Via boingboing, I found an article in the Chronicle of Higher Education on some (thus far failed) efforts to publish a failure to replicate the (in)famous findings “supporting” the existence of “psi” (i.e., ESP, or pre-cognition, or some such). I put “supporting” in scare quotes because, from what I’ve read, there are real methodological issues with the Bem study that started the most recent furor over this issue.
These are beside the point with respect to this blog post, and there is a lot of stuff online about it, so I’m not feeling inclined to retrace the steps I took so many months ago to come to this conclusion. The short version is that I remember being convinced that the sample sizes in the experiments reported by Bem were reasonably likely to be indicating that the data had been probed repeatedly and that the experiments had been stopped when statistically significant results were found. That is, it seems reasonably likely to me that the effects found by Bem are due, at least in part, to the statistical significance filter.
Okay, so the point of this blog post is to comment on a quote from the Chronicle article. Some researchers tried to replicate some of Bem’s findings, wrote up their negative results, and then said this in an email to the author of the Chronicle article: “Here’s the story: we sent the paper to the journal that Bem published his paper in, and they said ‘no, we don’t ever accept straight replication attempts’.” To the credit of the Chronicle writer, he points out the file drawer effect, quoting a New York Times piece about the Bem work:
And, of course, the unwritten rule that failed studies — the ones that find no effects — are far less likely to be published than positive ones. What are the odds, for instance, that the journal would have published Dr. Bem’s study if it had come to the ho-hum conclusion that ESP still does not exist?

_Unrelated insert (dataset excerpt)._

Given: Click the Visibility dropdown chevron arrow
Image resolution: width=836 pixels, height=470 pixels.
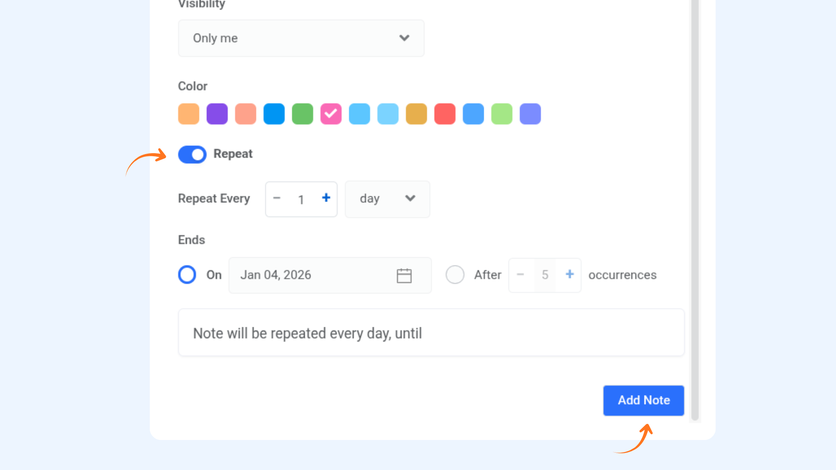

It’s bothered me for some time that replication is not a regular occurrence in behavioral research, but it’s particularly distressing to see an anti-replication ethic stated so plainly. Don’t get me wrong – I am pretty sure I understand why replications are not a part of behavior research.
We could take a very cynical tack and say that replication isn’t common because behavioral effects are small, unreliable, and, more likely than we’d like to admit, statistical artifacts (i.e., false). Now, this may be the case some of the time, but my guess is that it is not the case all that often. I think replication is uncommon – and occasionally explicitly frowned on – because behavioral research is very difficult, and because, when we study behavior, we are studying extremely complex systems. There are a huge number of factors that can influence behavioral effects, many of which are unknown, ignored, or otherwise not taken into account when designing, conducting, and reporting behavioral studies.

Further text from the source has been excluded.